The 50-person, Madison-based management consultancy had been named after its owner – Brian Joiner. But with Joiner out of the picture, Zander saw the need to also leave behind the Joiner Associates name.
But in working with a design consultant, she saw more than that.
The change wasn’t just the opportunity to rename the company – it would also be an opportunity to redefine the entire mission of the firm, and publicly declare that mission through the name.
“You need to define and establish your company positioning before naming your firm,” says John Thiel, president of Thiel Visual Design, a 16-person firm on Chicago Street in Milwaukee’s Third Ward. “You need to identify differentiating attributes of your company – what sets it apart. That will drive everything else.”
When Zander gave Thiel Visual Design the challenge of coming up with a new name, she was thus not just asking them to look in a dictionary to find a nice word. She was asking for help in identifying what her company was all about.
“It’s more than just a sign,” Thiel says, noting that the process can involve aspects of “branding” – creating an image of your firm. “Branding occurs in the mind.”

Data provided:
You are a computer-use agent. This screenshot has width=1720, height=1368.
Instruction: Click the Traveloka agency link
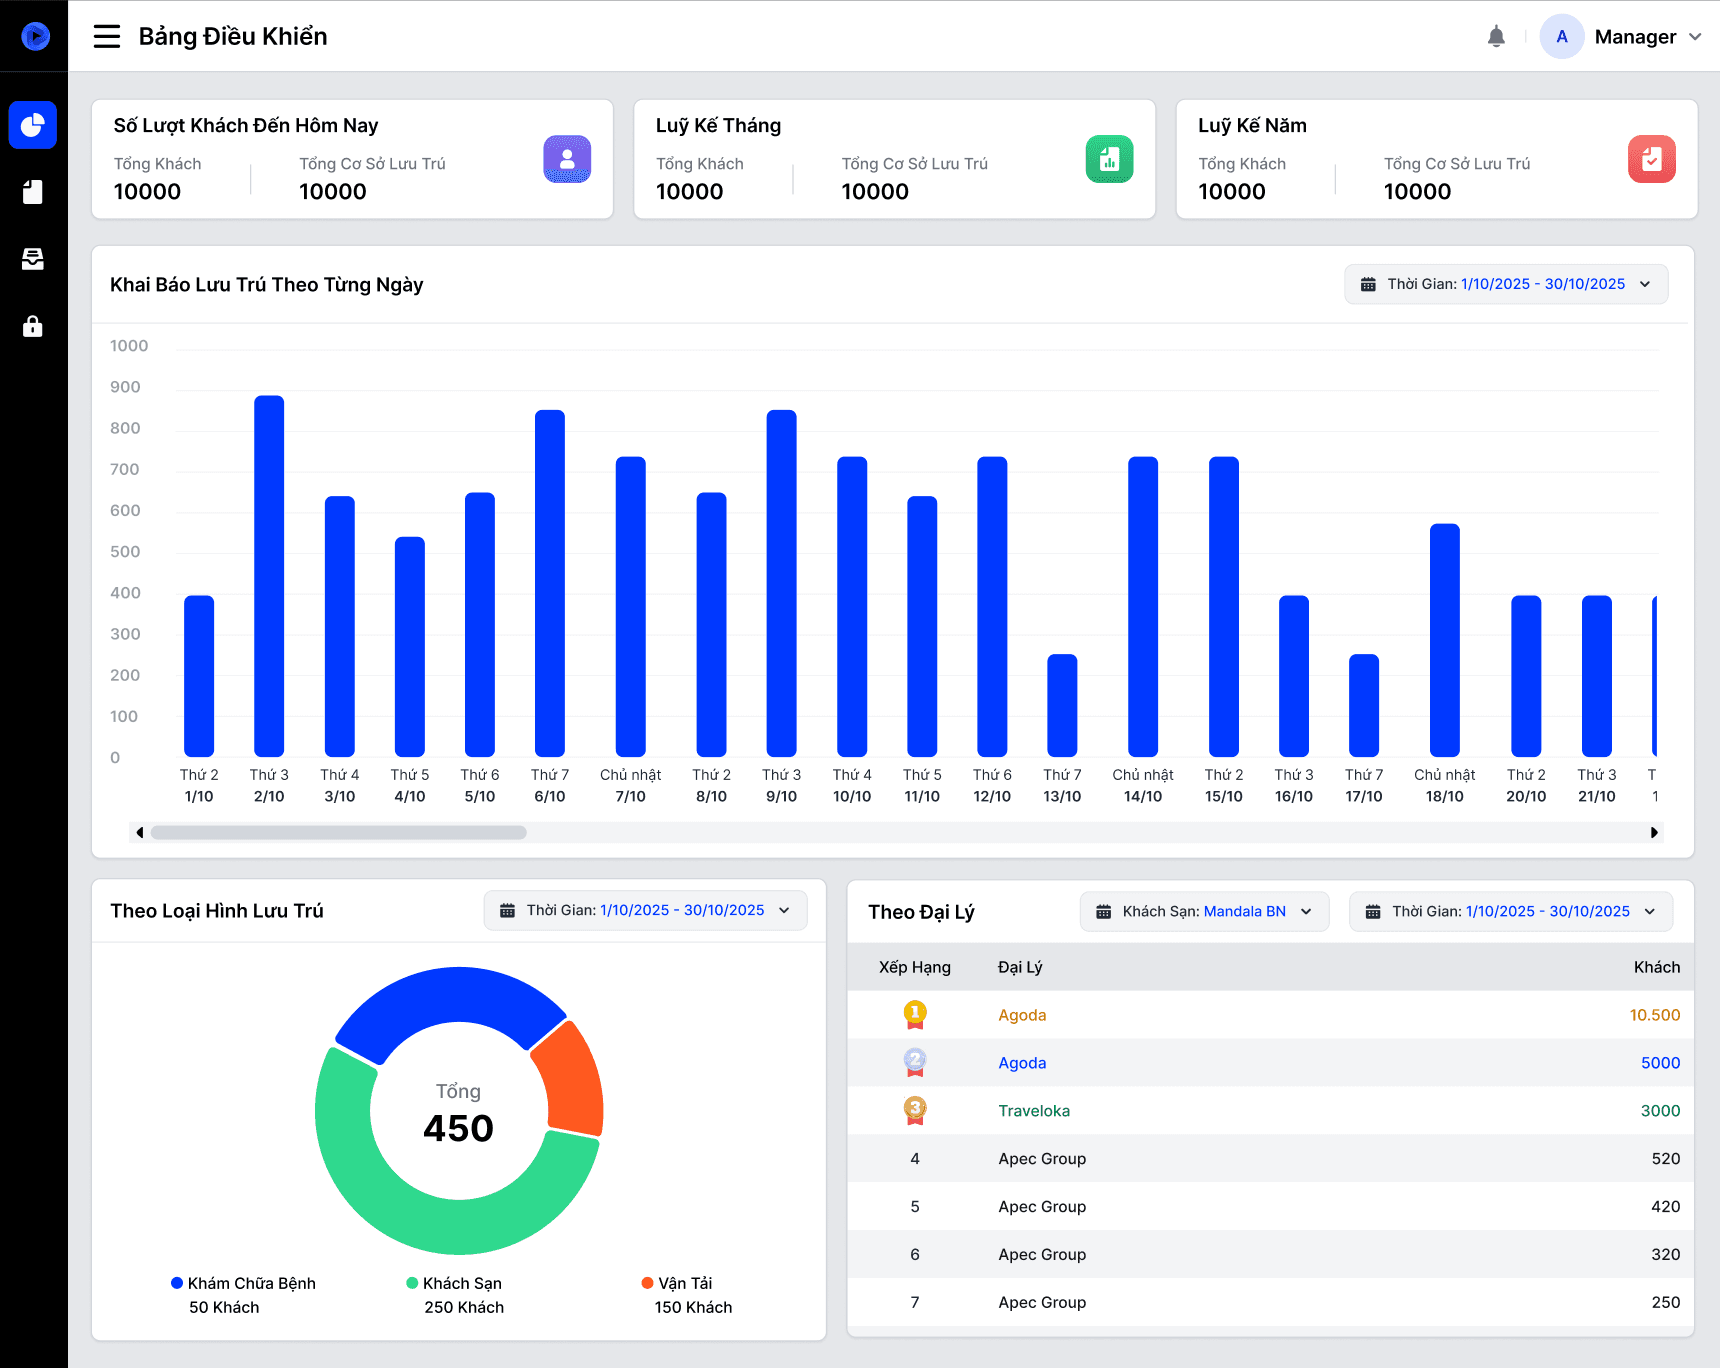pyautogui.click(x=1034, y=1111)
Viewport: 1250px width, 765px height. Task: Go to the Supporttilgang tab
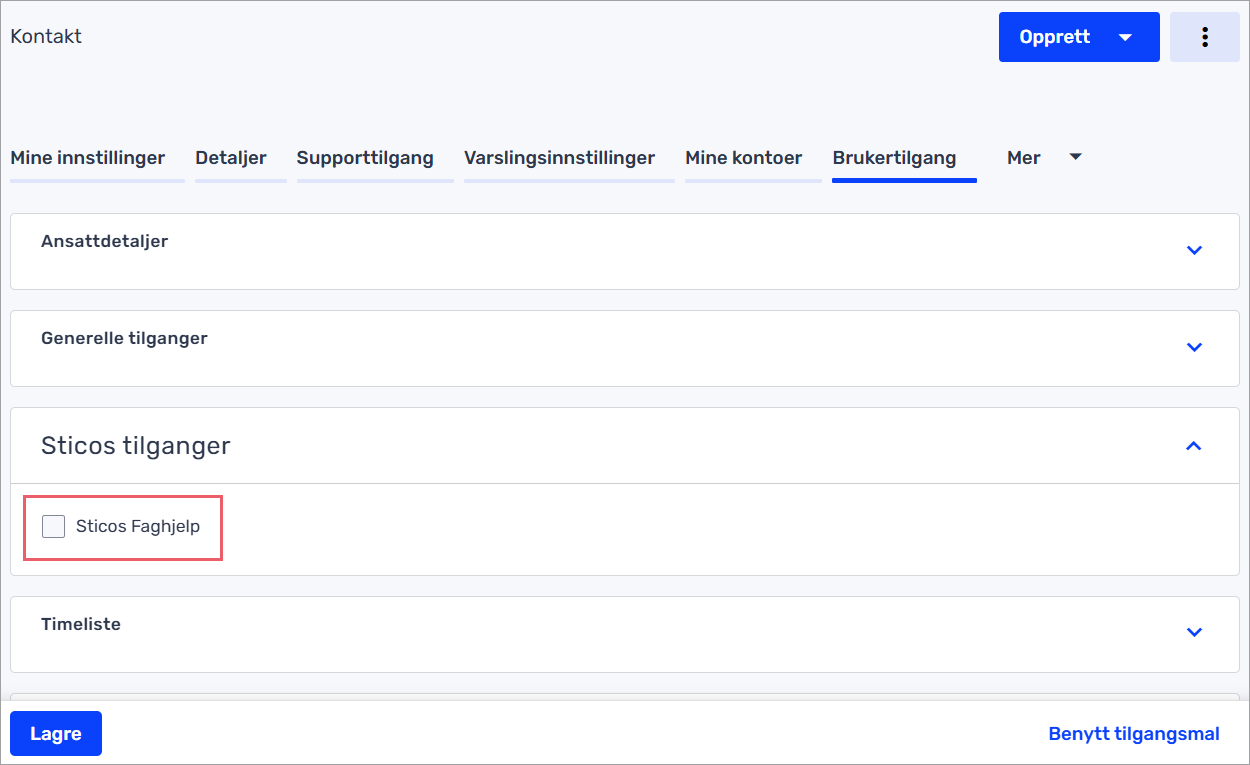tap(365, 158)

Work request A:
Can you echo the passage about renaming Joiner Associates, starting at "The change wasn’t" and ending at "through the name."?
Work request B:
Which people are named in the passage about renaming Joiner Associates?
Work request C:
Pick up the passage about renaming Joiner Associates after its last sentence and continue it.

Written reply A:
The change wasn’t just the opportunity to rename the company – it would also be an opportunity to redefine the entire mission of the firm, and publicly declare that mission through the name.

Written reply B:
Brian Joiner, Zander, John Thiel

Written reply C:
Zander had just two caveats for the design firm, which has created identifying logos for such firms as Firstar bank, Quarles & Brady law firm, Columbia Hospital and Marshfield Clinic. First, Zander said, the name should not remain Joiner. Second, she wanted to avoid the use of her own name.
Otherwise, “we literally had the option to name the company just about anything,” notes John Leaf, marketing director for Thiel Visual Design.
But the end result couldn’t be just anything. It had to say a lot about what the company was all about. And to get to that
“You need to define and establish
your company positioning before
naming your firm.”
– John Thiel, Thiel Visual Design
end, Thiel Visual Design would have to talk to a lot of people about what they thought of the firm.
“This isn’t just artwork,” Leaf says. “We’re approaching it from a strategic perspective, forcing the company to think about itself.”
“We couldn’t identify them if they didn’t know who they were,” adds Norene Thiel, John Thiel’s wife and operations director for the firm.
Thus, naming a firm can be one of the most difficult aspects of identifying a corporate mission, John Thiel says. There are legal issues, along with creative issues. Further, there just aren’t as many names available anymore.
“A lot of the good, obvious names are taken” Leaf notes. At the same time, the name a firm selects has never been more important.
“What’s in a name?,” Leaf asks. “How much time do you have?,” he responds, suggesting that there’s a lot in a name.
“A company name is an asset – if you manage it,” Norene Thiel says. “If you don’t manage it, it can be a negative, a liability.”
For Zander, the Thiel team would talk with employees and clients of Joiner Associates to learn those people’s perceptions of the firm – what it does, what it does well, and where they see it going.
Besides the interviews, the strategic design process at Thiel Visual Design includes an analysis of existing materials, products and services, and the culture of the firm.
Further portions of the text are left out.